[Data on locating visible targets]
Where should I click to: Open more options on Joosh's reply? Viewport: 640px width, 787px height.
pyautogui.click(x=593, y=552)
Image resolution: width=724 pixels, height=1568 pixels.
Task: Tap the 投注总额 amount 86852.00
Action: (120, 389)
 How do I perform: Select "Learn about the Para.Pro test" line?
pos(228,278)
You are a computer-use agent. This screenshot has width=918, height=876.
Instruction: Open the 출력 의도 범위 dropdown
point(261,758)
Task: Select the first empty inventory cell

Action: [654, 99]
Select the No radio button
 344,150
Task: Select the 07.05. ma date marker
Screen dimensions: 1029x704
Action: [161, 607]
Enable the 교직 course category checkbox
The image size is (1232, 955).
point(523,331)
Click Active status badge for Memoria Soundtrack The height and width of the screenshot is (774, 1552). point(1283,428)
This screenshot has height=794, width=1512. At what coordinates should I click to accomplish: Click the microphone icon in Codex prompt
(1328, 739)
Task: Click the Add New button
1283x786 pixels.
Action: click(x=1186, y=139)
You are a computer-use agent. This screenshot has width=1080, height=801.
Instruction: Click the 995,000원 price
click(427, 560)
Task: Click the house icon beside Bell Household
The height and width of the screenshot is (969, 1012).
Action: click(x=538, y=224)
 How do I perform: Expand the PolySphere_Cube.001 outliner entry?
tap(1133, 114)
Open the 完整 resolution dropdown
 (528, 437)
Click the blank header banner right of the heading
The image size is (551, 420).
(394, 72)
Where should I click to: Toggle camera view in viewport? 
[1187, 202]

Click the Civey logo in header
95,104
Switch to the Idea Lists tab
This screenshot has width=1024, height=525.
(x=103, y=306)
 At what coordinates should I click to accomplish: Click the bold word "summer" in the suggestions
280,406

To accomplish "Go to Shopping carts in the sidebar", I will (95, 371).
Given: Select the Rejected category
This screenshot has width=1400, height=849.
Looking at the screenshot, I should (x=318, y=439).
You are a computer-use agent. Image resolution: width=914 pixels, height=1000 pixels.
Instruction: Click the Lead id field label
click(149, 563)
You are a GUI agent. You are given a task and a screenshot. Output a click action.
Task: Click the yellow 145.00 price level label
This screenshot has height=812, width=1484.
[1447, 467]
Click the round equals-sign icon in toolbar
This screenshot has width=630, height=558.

▶ **Instruction**: Copy out everything from the start of the material down to the line containing "Action: [161, 607]", keeping that line too.

▶ **Problem solution**:
Where should I click to: Open more options on Joosh's reply? Viewport: 640px width, 787px height.
pyautogui.click(x=593, y=552)
Image resolution: width=724 pixels, height=1568 pixels.
Task: Tap the 投注总额 amount 86852.00
Action: (120, 389)
 How do I perform: Select "Learn about the Para.Pro test" line?
pos(228,278)
You are a computer-use agent. This screenshot has width=918, height=876.
Instruction: Open the 출력 의도 범위 dropdown
point(261,758)
Task: Select the first empty inventory cell

Action: [654, 99]
Select the No radio button
 344,150
Task: Select the 07.05. ma date marker
Screen dimensions: 1029x704
Action: [161, 607]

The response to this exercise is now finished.